Back in 7th grade I remember sitting in Simms Auditorium, listening to a speaker who talked about rainwater harvesting. At the time I did not realize the significance of this presentation as in science we were learning about nothing more than outer space and geology. I now realize that this man was one Brad Lancaster. Our class has followed this man since the start of the year, as his relevance to our specific situation only grows the more we learn about. Mainly, Lancaster likes to focus on water harvesting, and has made a career and has traveled the world learning about different ways that societies (or individuals) are able to modify the landscape and capture and utilize the rainwater they are given.

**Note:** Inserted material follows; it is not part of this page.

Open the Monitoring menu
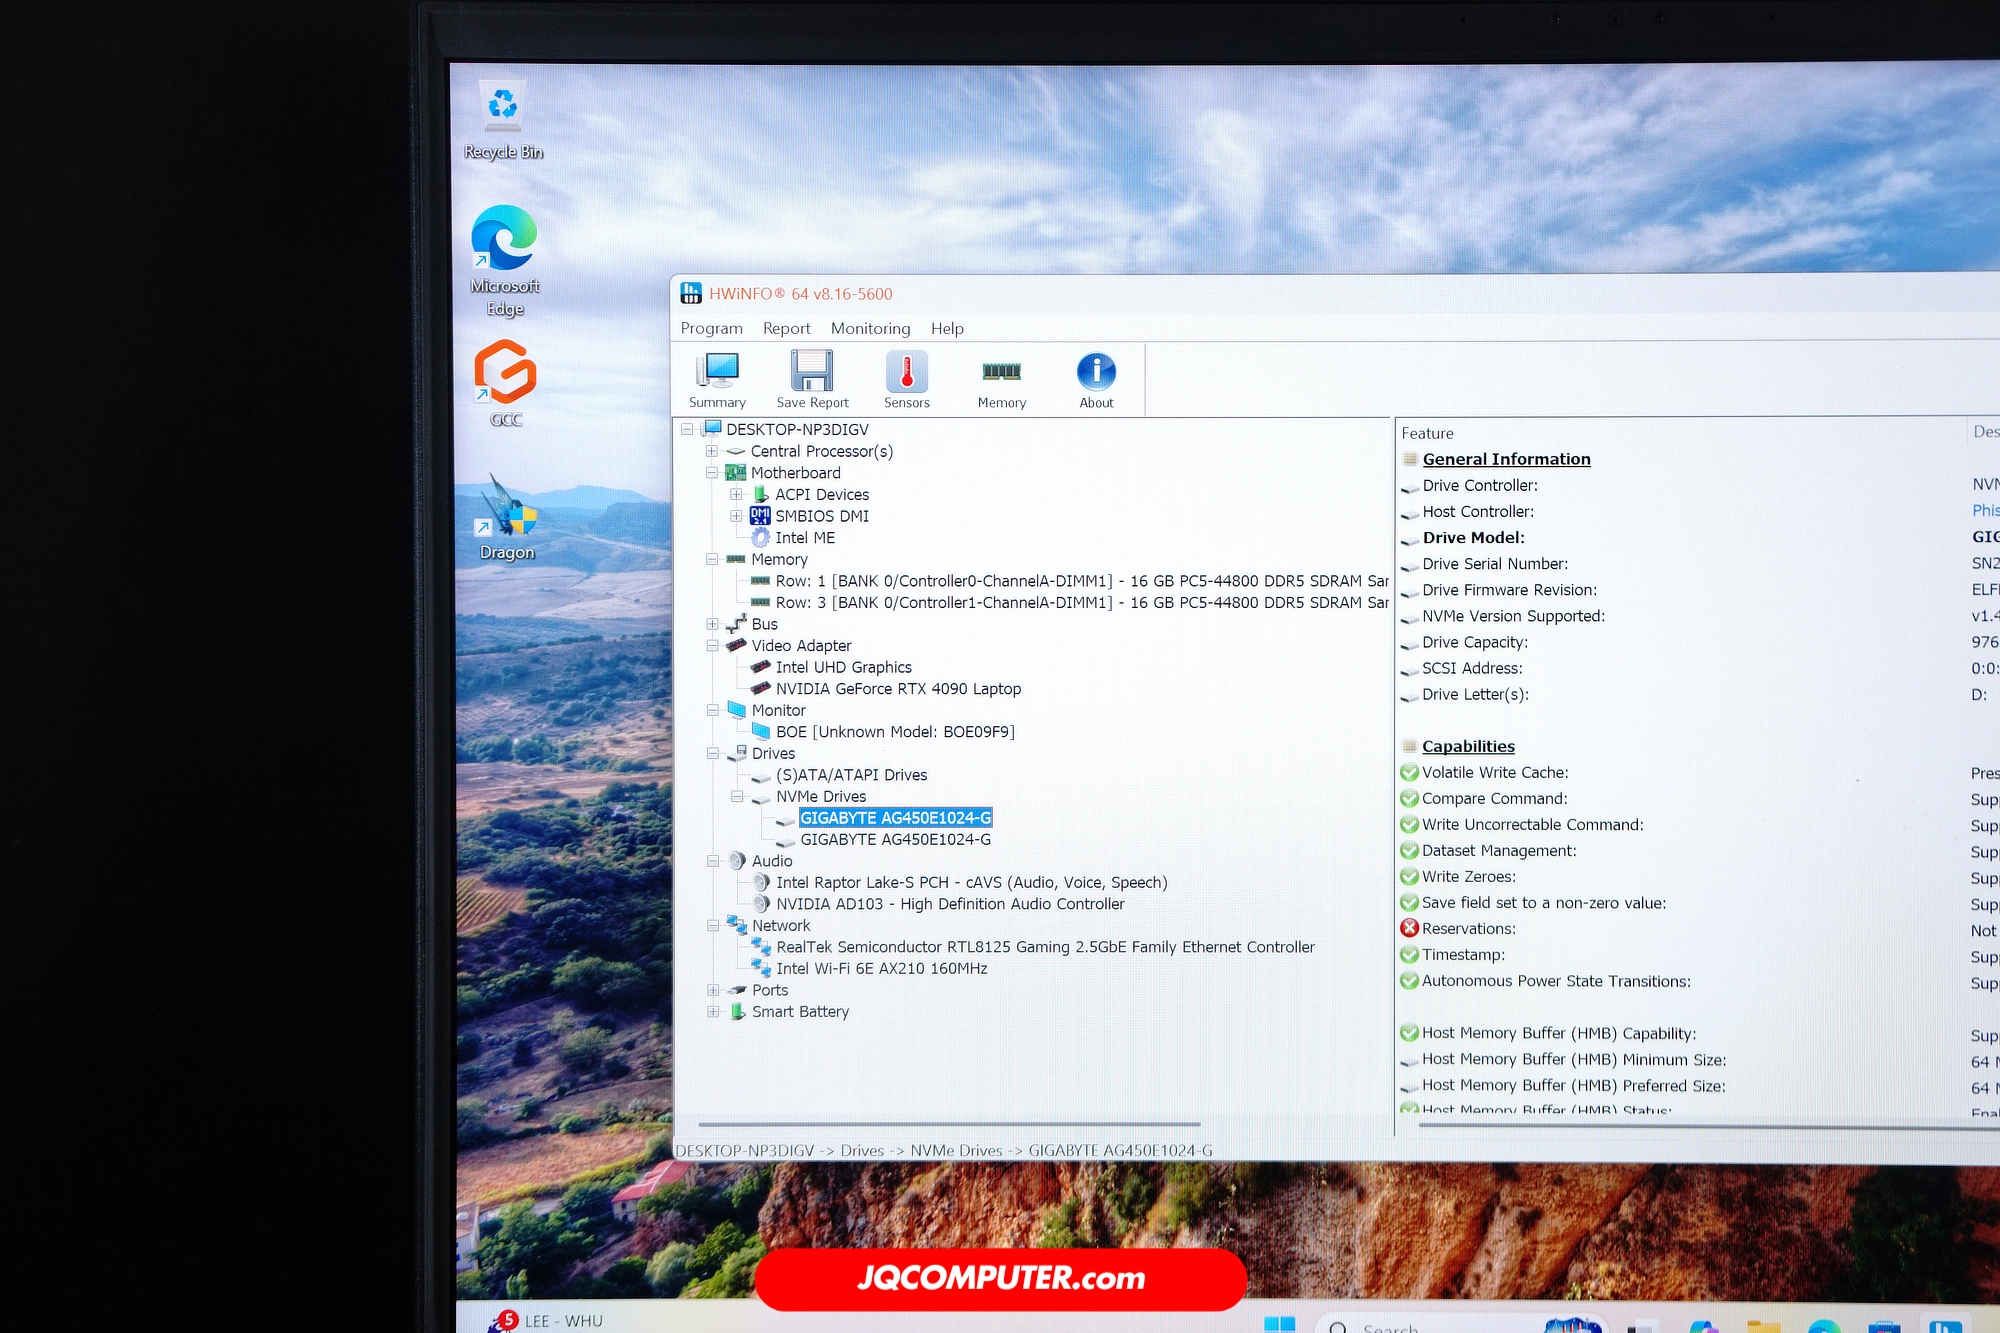Image resolution: width=2000 pixels, height=1333 pixels. [x=870, y=329]
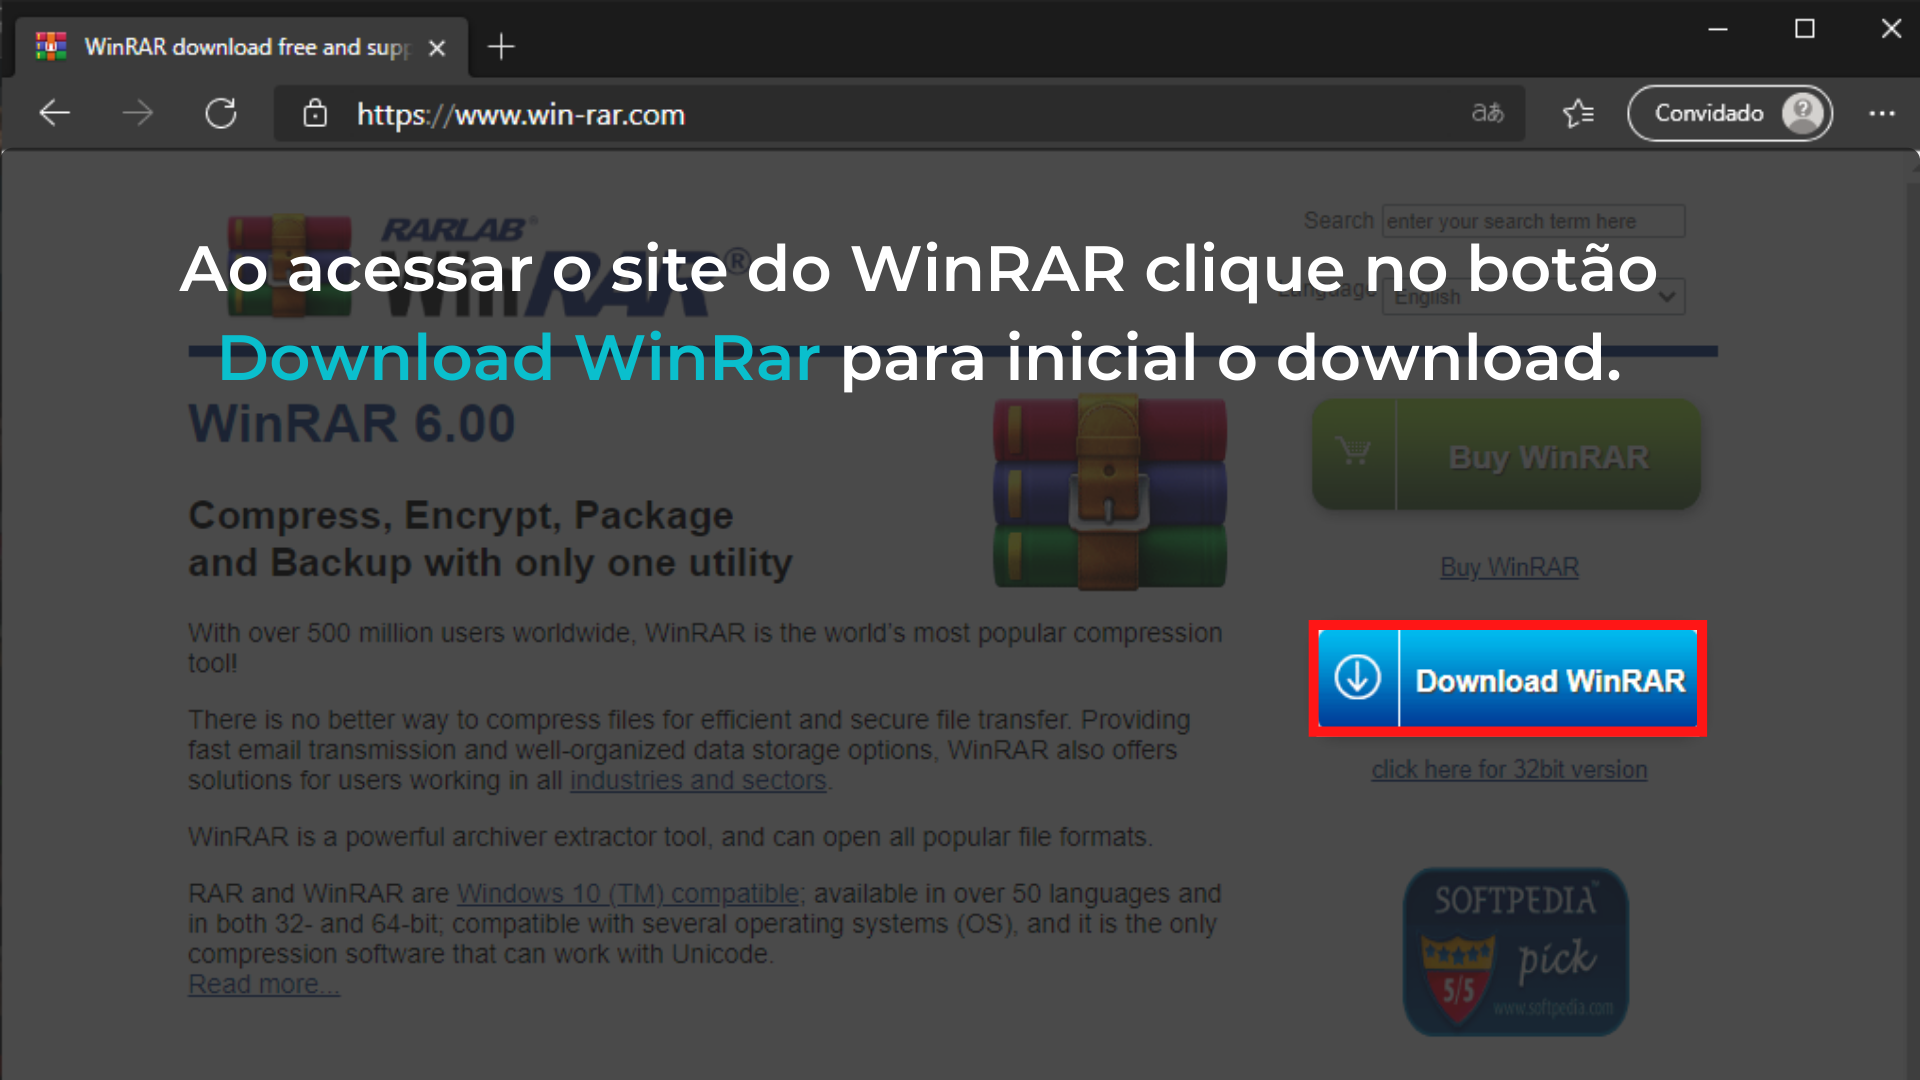
Task: Click the browser forward arrow
Action: click(x=138, y=113)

I remember vividly in his speech him talking about a man from Zimbabwe, named Mr. Zephaniah Phiri Maseko. This man has been able to take an area that averages about 22 inches of rain per year, and make it lush through creating water channeling and catching devices. Mr. Phiri worked to dig reservoirs and through observation and a little bit of labor working to tend to his 7.4 acre property, he is able to create a farm in which not only can he grow many varieties of plants and trees, but he is now using less water from the well (groundwater) than he is returning to the soil. Because of this, his wells began to run higher with water, and his neighbors had the same effect, though it was slightly slower going. In the end, “Erosion was in check, soil was accumulating, fertility was increasing, and the family’s farm could now support the family for the long term. Scarcity had been turned into abundance.” The final product was a farm that this man was able to harvest enough food to feed his family, give trees and food away to neighbors, and in the process inadvertently raised his own water levels in his well and did the same for his neighbors. Clearly, there is a huge lesson to be learned from Mr Phiri.

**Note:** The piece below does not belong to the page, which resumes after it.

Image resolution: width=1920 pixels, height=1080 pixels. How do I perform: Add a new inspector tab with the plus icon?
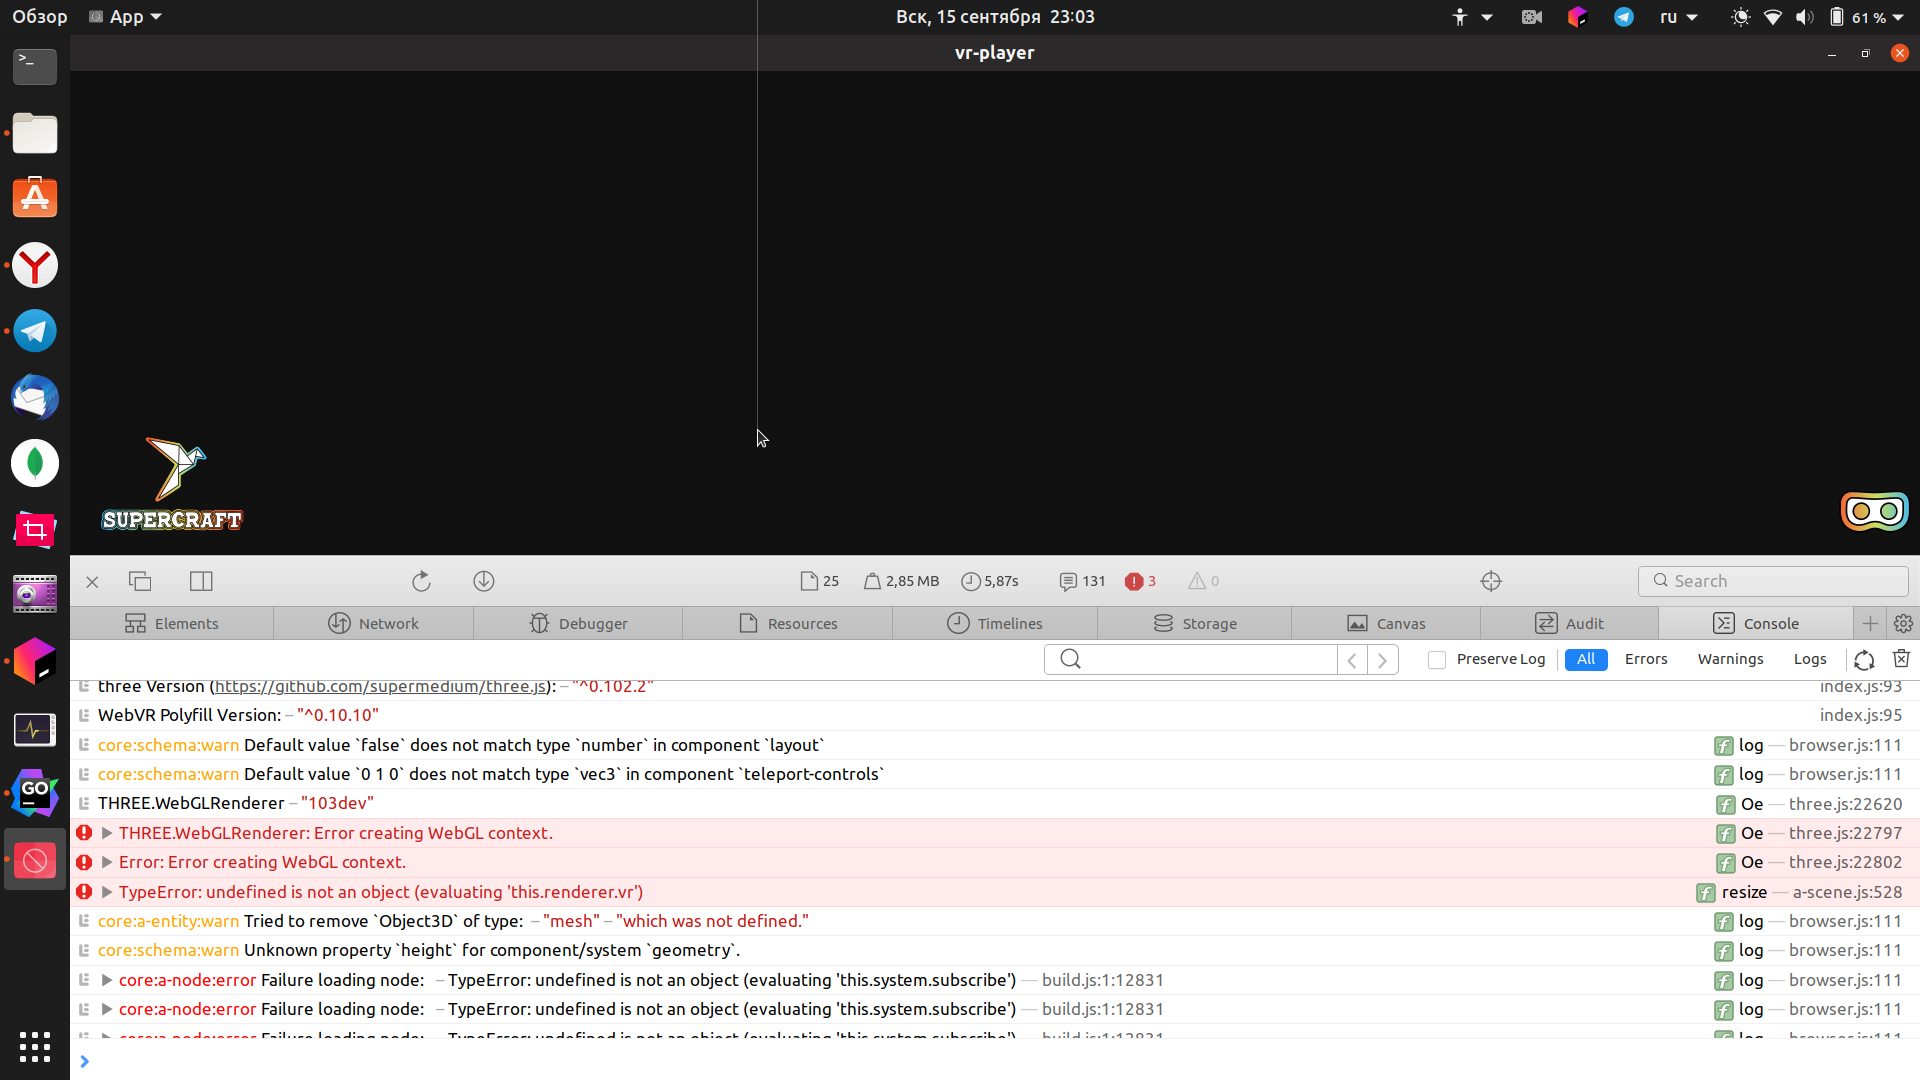click(1871, 623)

This lesson is one that Lancaster took to heart, and when he returned to his home in Tucson, Arizona he saw all of the issues they faced. Their water was being used up, polluted and not utilized properly. Lancaster then started to change this for himself and his clients, along with within his neighborhood. The results were shocking. His small 1/8 acre land was able to harvest enough water to provide for their family, and 95% of his garden was watered by rainwater and grey water. The lessons he learned saved his family money on water bills, and served as a model for what other parts of his community.
For me, the biggest thing I remember from Lancaster’s presentation was about how someone can apply this to themselves. This part of it is what reached out to me, because th
at night I remember going home and spending a good portion of my time sitting in my room thinking of how I could do this for our household. The answer for me was to utilize one of the gutters in front of the house, and take the runoff from there and have it run directly from tree to tree. This project was never started for me. From his presentation though, observation came first, then was essentially afterwards about building on what you’ve learned from your property. What is interesting is that step 6 is the soil sponges that Anika and I worked to create. Lancaster didn’t go in to depth on this, but I find it interesting that the sponge was mentioned at all, as I had never even heard about it until Christian had begun to help us and talk about sponges.
Lancaster’s work (down below) provides a more detailed analysis of the steps to applying what he has learned. Overall, the secret to creating a more sustainable society, is to implement step 3 of Lancaster’s work: which is start small and simple.